Les orques détachent des tiges d’algues brunes géantes et s’en servent pour se masser mutuellement, un comportement qui constituerait la première observation de fabrication d’outils par des mammifères marins, selon une étude publiée hier.
Des cétacés (dauphins, orques, baleines) ont certes déjà été observés en train d’utiliser des «outils» pour chasser leurs proies. Mais cette nouvelle découverte, publiée par la revue scientifique «Current Biology», est d’un autre ordre, car des orques ont été vues en train de sélectionner et de tailler des tiges d’algues brunes géantes. Cette tige est ensuite utilisée en binôme par deux orques, qui la font rouler sur leurs corps pendant un temps prolongé.
Une découverte révolutionnaire grâce aux drones
Observations précises et répétées
Les scientifiques du Center for Whale Research (CWR) et de l’Université d’Exeter (Angleterre) ont observé ce comportement à plusieurs reprises et dans toutes les classes d’âge d’une population peuplant la mer des Salish, entre l’État de Washington, au nord-ouest des États-Unis, et la grande île de Vancouver, au Canada.
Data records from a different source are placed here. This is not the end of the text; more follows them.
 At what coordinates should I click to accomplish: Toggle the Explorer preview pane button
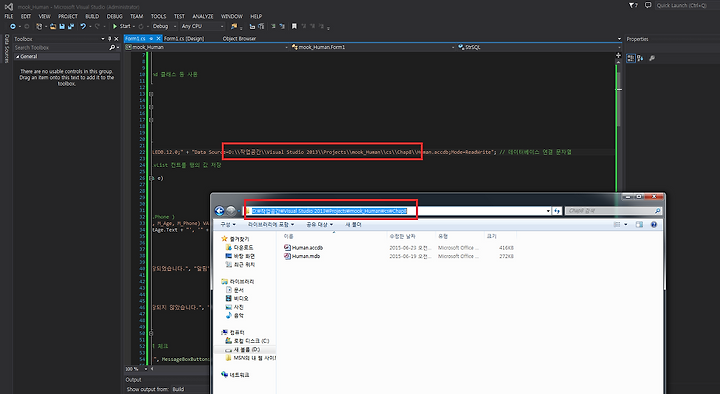click(x=639, y=225)
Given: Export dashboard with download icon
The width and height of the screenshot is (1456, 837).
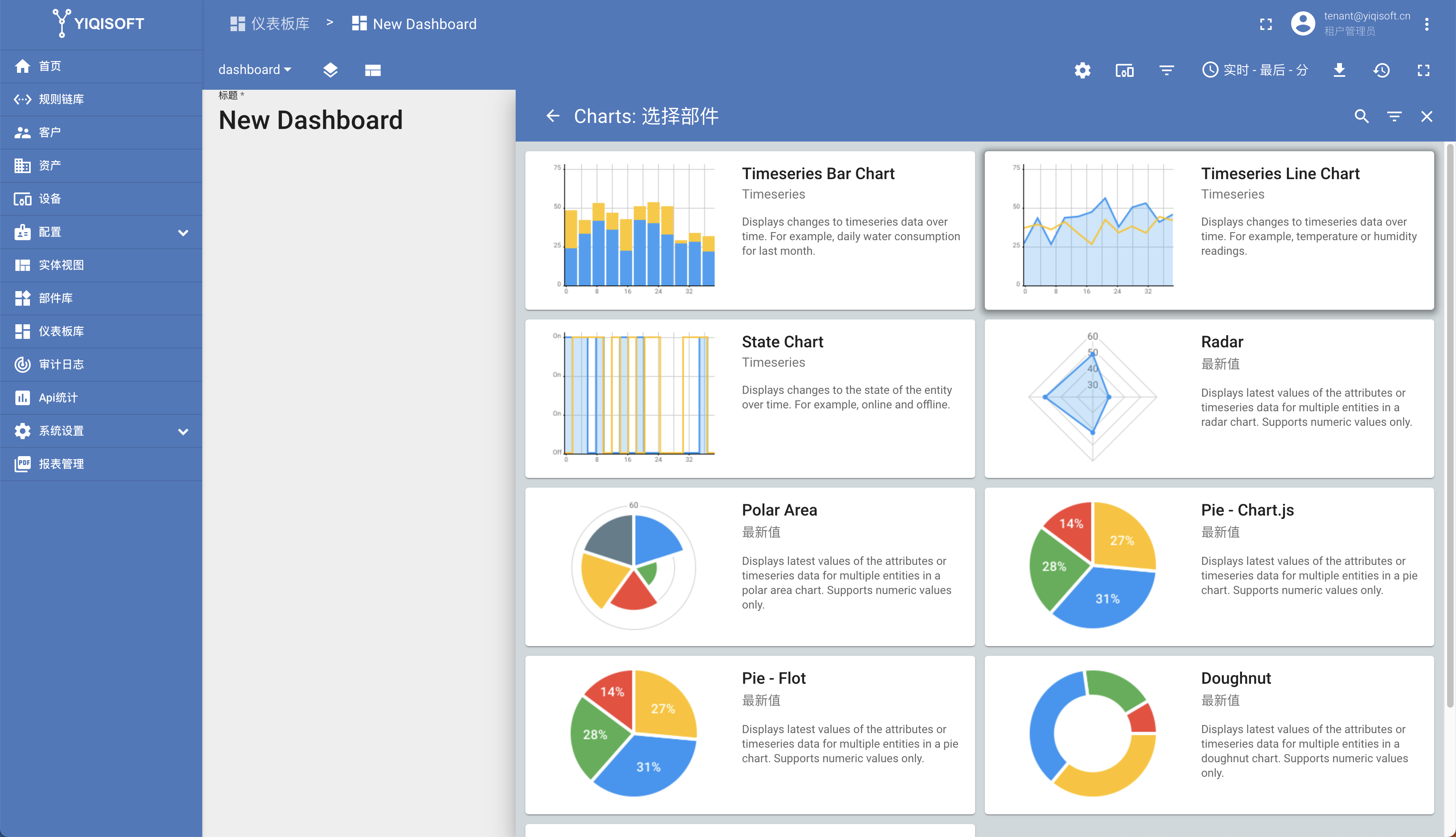Looking at the screenshot, I should 1339,70.
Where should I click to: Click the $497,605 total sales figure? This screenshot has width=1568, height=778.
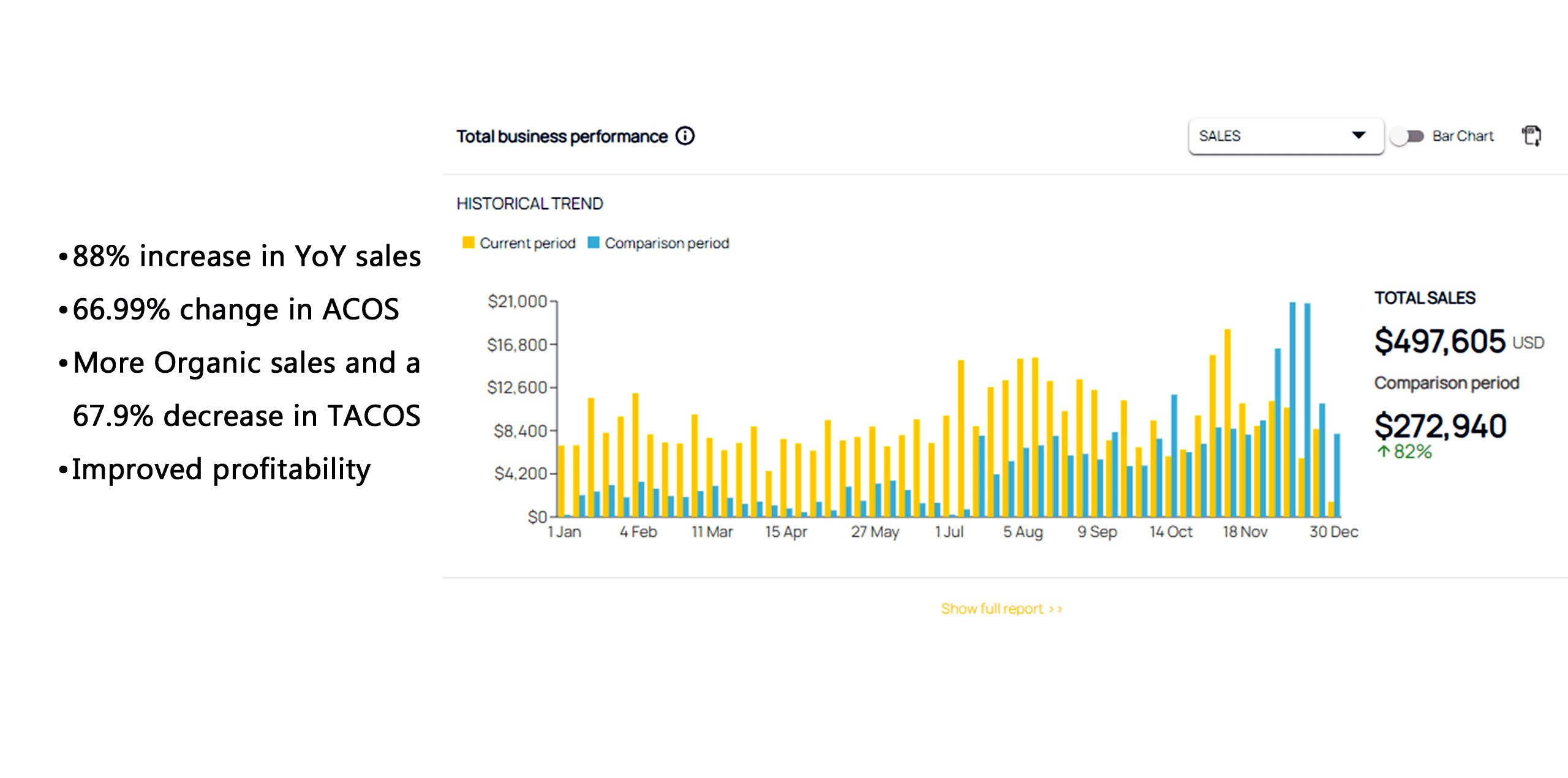pos(1439,341)
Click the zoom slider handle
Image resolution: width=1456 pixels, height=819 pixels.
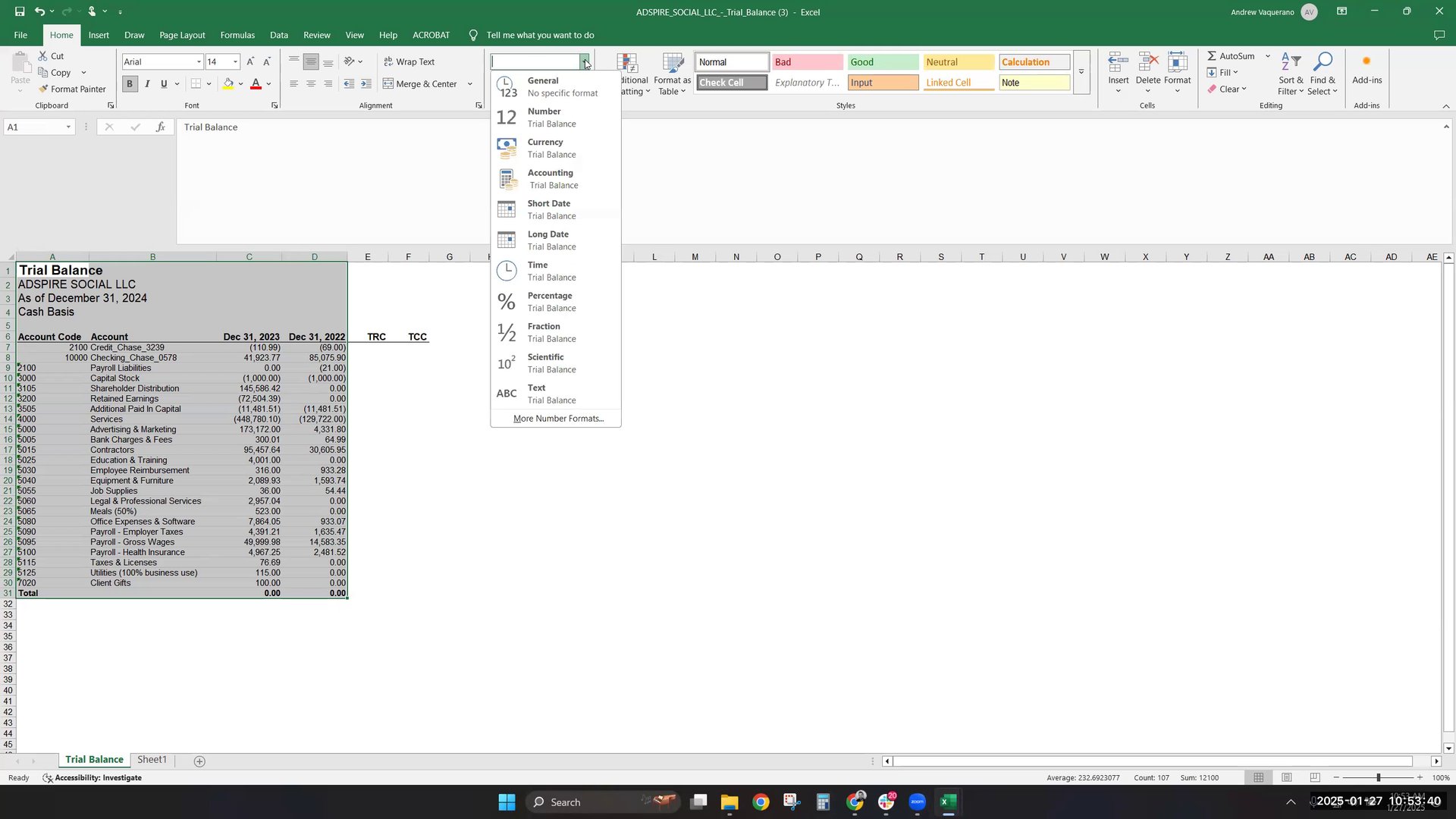coord(1378,778)
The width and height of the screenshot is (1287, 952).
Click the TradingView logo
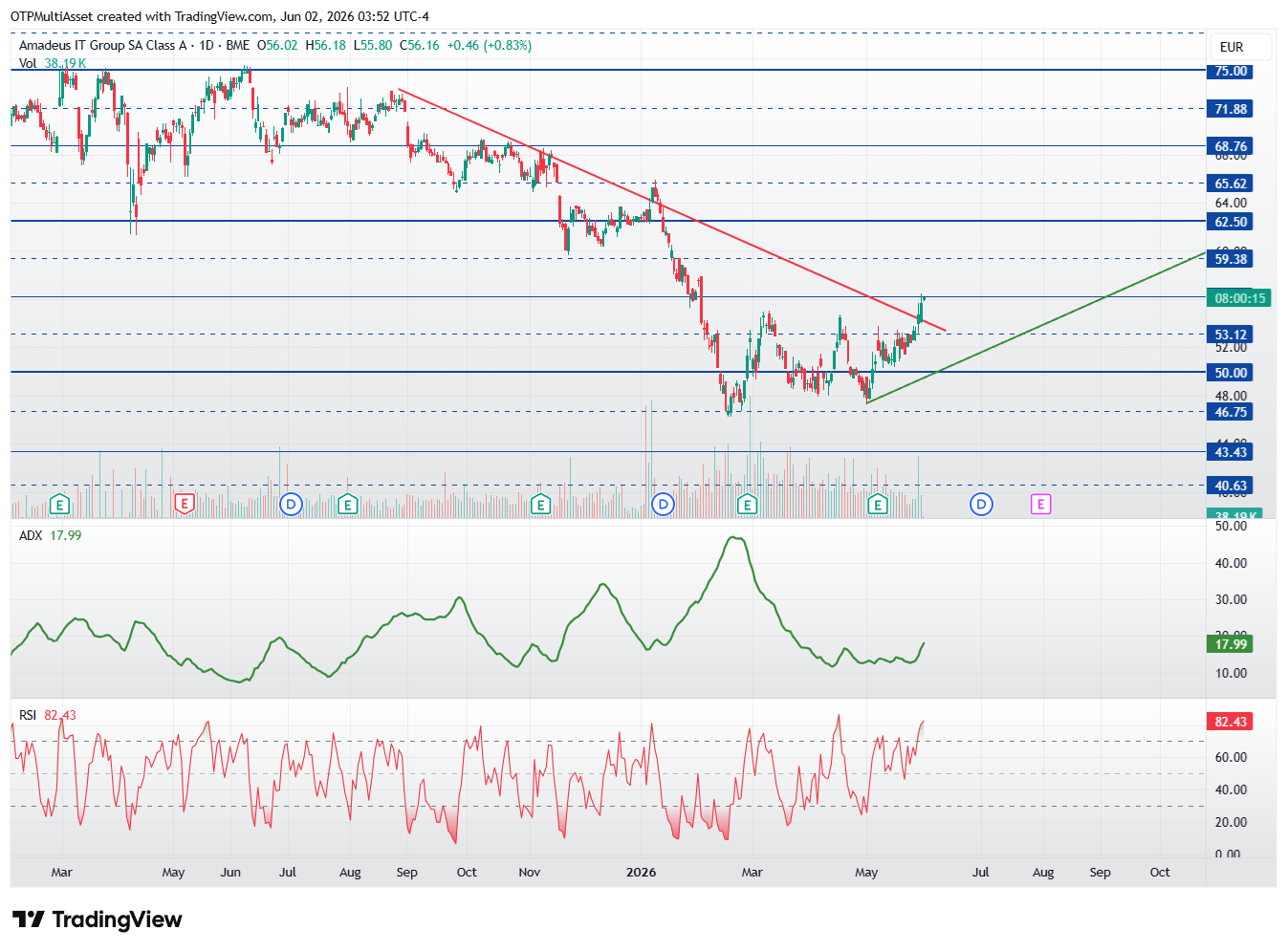(x=97, y=920)
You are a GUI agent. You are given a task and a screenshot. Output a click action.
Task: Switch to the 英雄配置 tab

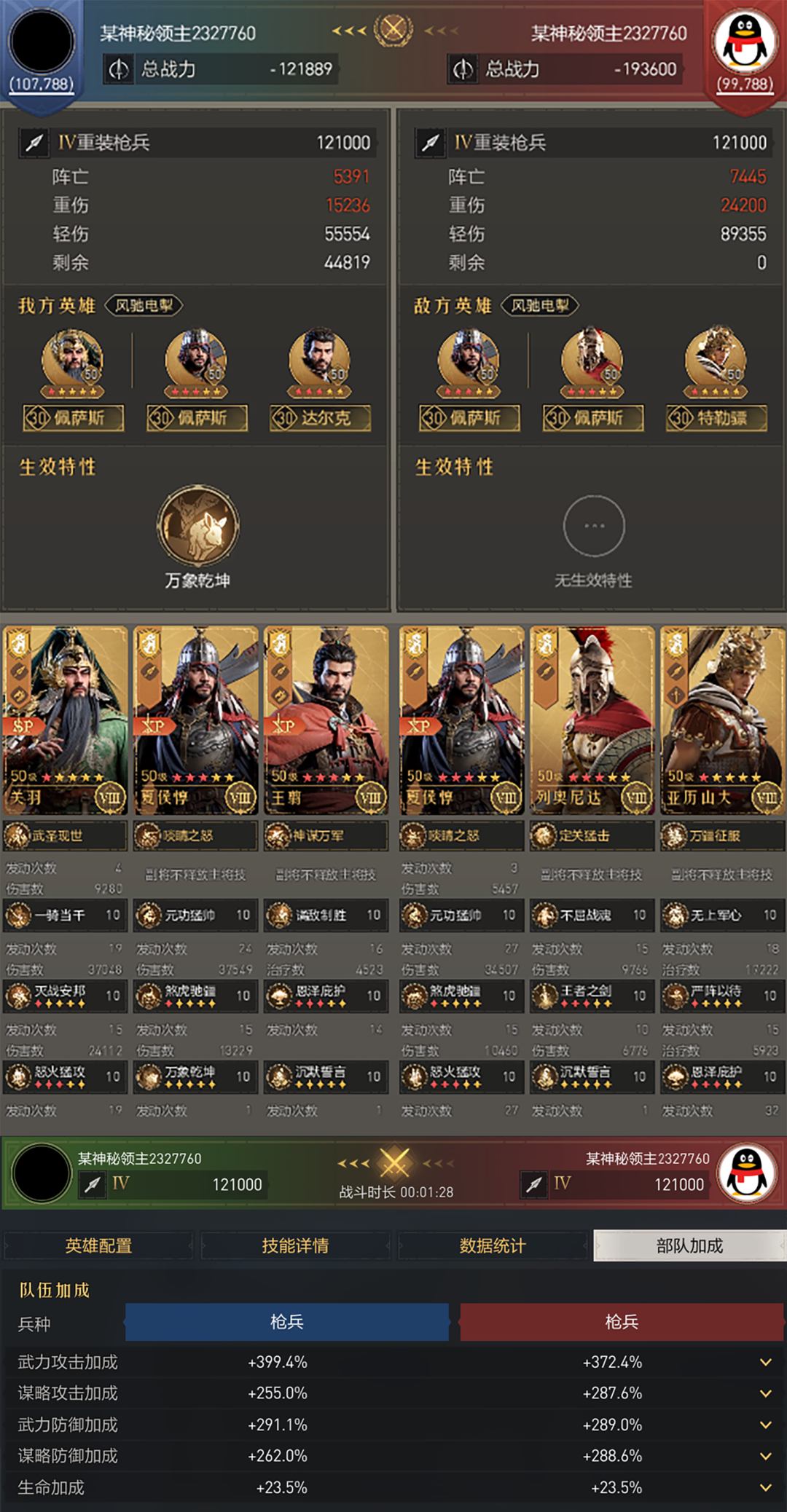pyautogui.click(x=98, y=1245)
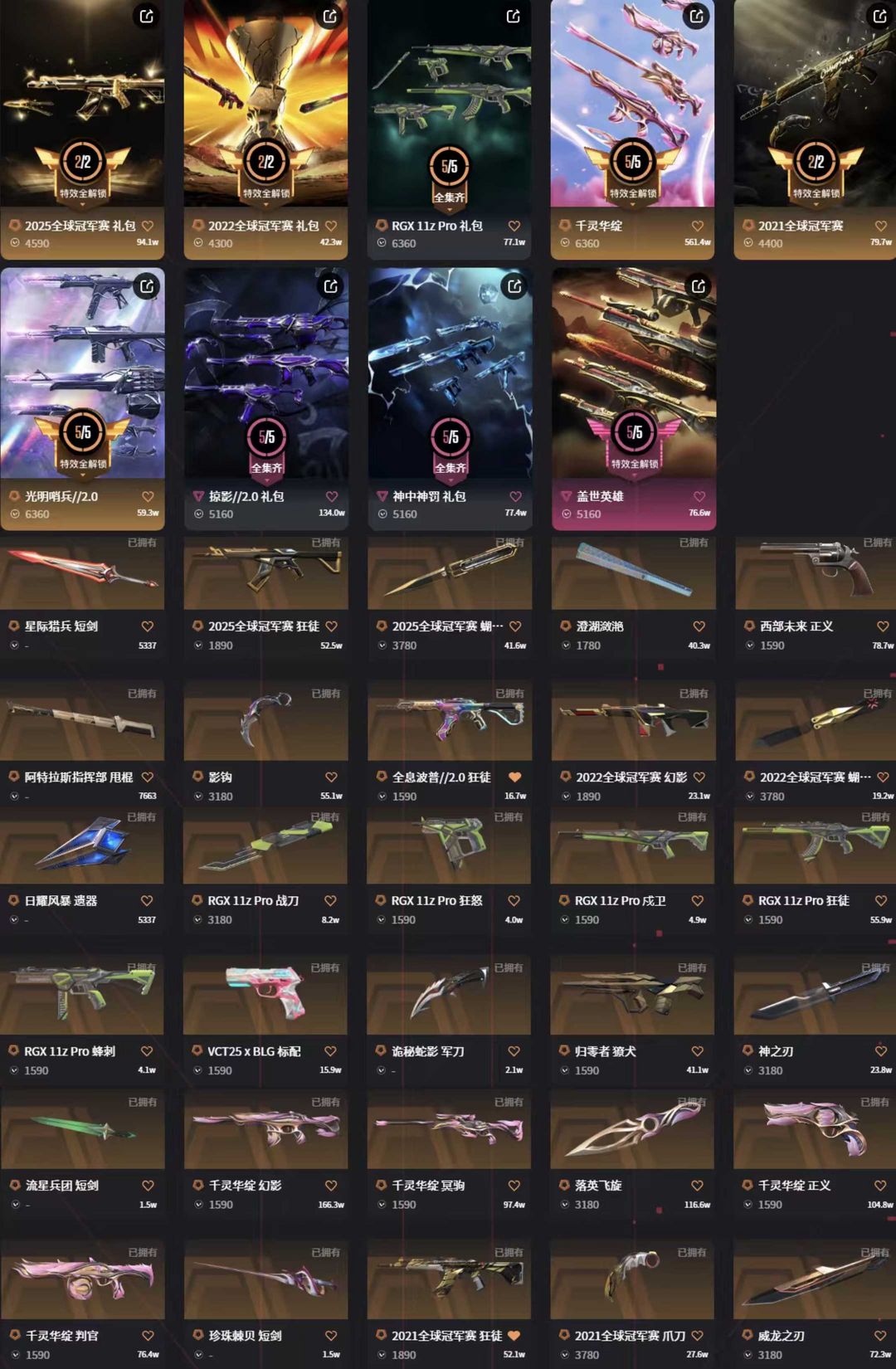The image size is (896, 1369).
Task: Unfavorite 全息波普//2.0 狂徒 via its heart
Action: 514,777
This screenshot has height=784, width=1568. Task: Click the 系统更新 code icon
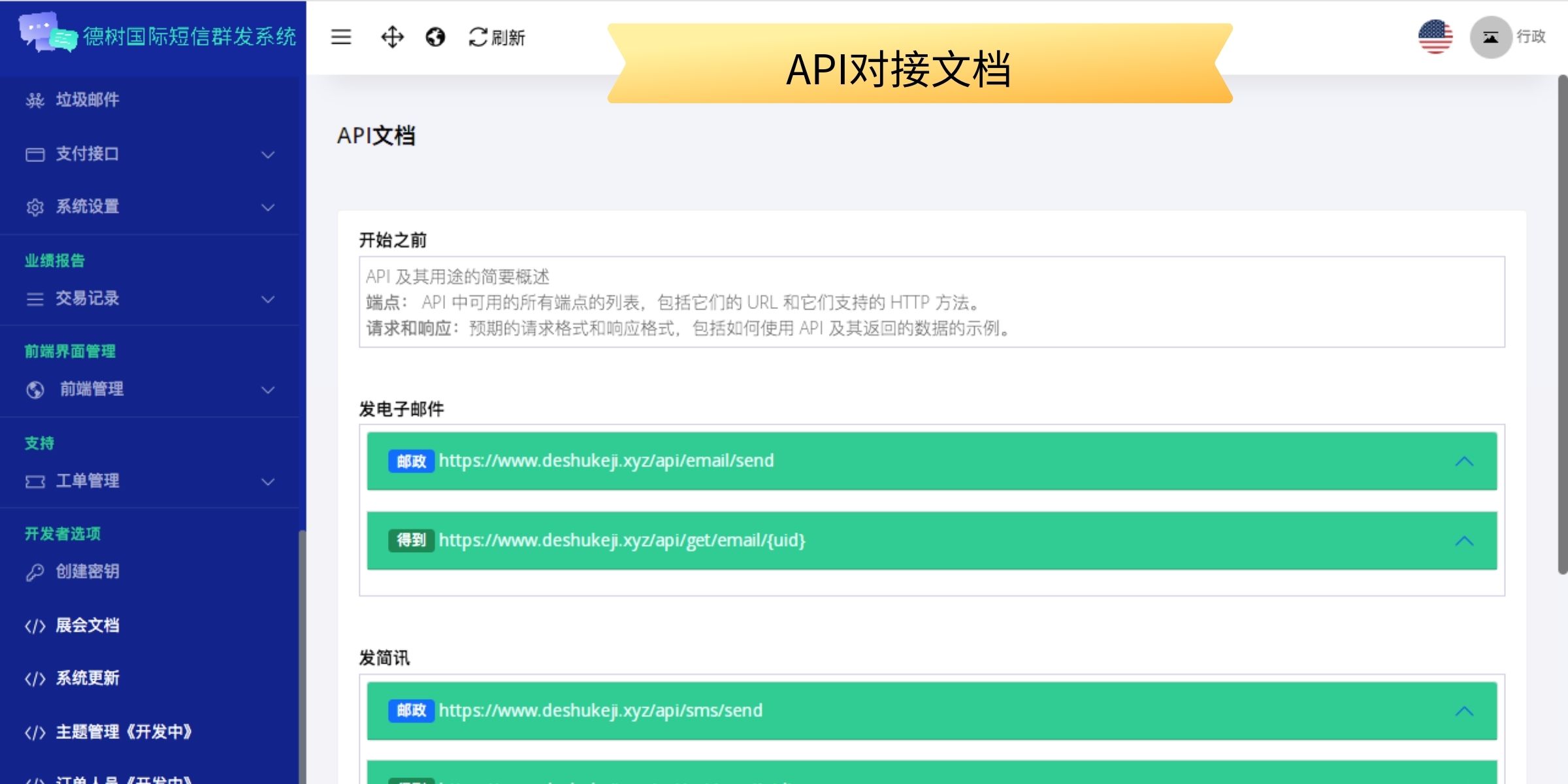pos(35,679)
Cette observation a été rendue possible grâce à la précision d’images de drone réalisées sur une population d’orques pourtant étudiée depuis cinquante ans.
Fabrication d’outils par les orques
Les orques ne se contentent pas «de trouver un morceau d’algue et de l’utiliser», mais «le modifient pour en faire quelque chose de vraiment différent», a souligné Michael Weiss, directeur de la recherche au CWR. «C’est pourquoi nous disons qu’ils fabriquent ou façonnent un outil.» Cette pratique pourrait avoir un rôle pour l’atténuation du stress, les relations sociales ou pour la bonne santé de la peau de ces cétacés, avancent les chercheurs.
Caractéristiques des algues utilisées
Ferme et flexible, la tige de ces algues est «comme un tuyau d’arrosage rempli, avec une surface extérieure glissante», des caractéristiques qui «en font un outil de toilettage idéal», selon Michael Weiss. Ce type de pratique est «très rare» chez les animaux, qui utilisent les outils principalement pour la quête de nourriture, selon Darren Croft, professeur à l’Université d’Exeter. Dans le cas des orques, «il peut s’agir d’un problème de santé ou lié à la peau, mais il semble très probable que cela soit lié à un défi social, à un besoin d’avoir des interactions sociales intenses et significatives», a-t-il expliqué.
Un trait culturel unique et menacé
Dans leur papier, les scientifiques font l’hypothèse qu’il s’agit d’un trait culturel «unique» de cette population d’orques, dites «Résidentes du Sud», dont il ne restait plus que 73 individus en juillet 2024. Ces cétacés sont menacés par la disparition de leurs proies et la pollution, tandis que les champs d’algues brunes où ils fabriquent leurs outils sont en déclin à cause du réchauffement climatique. «Bien qu’il y ait des milliers et des milliers d’orques dans le monde», il s’agit de protéger une «société unique», «un ensemble unique de comportements et d’interactions écologiques», conclut Michael Weiss, en soulignant que l’avenir de cette population était «très sombre». (afp-ftr)
Les défis à venir
Les orques de la mer des Salish font face à plusieurs défis majeurs :
- Disparition de leurs proies
- Pollution marine
- Déclin des champs d’algues brunes à cause du réchauffement climatique
Ces facteurs mettent en péril non seulement la survie de cette population unique, mais aussi la préservation de leurs comportements et interactions écologiques distinctifs.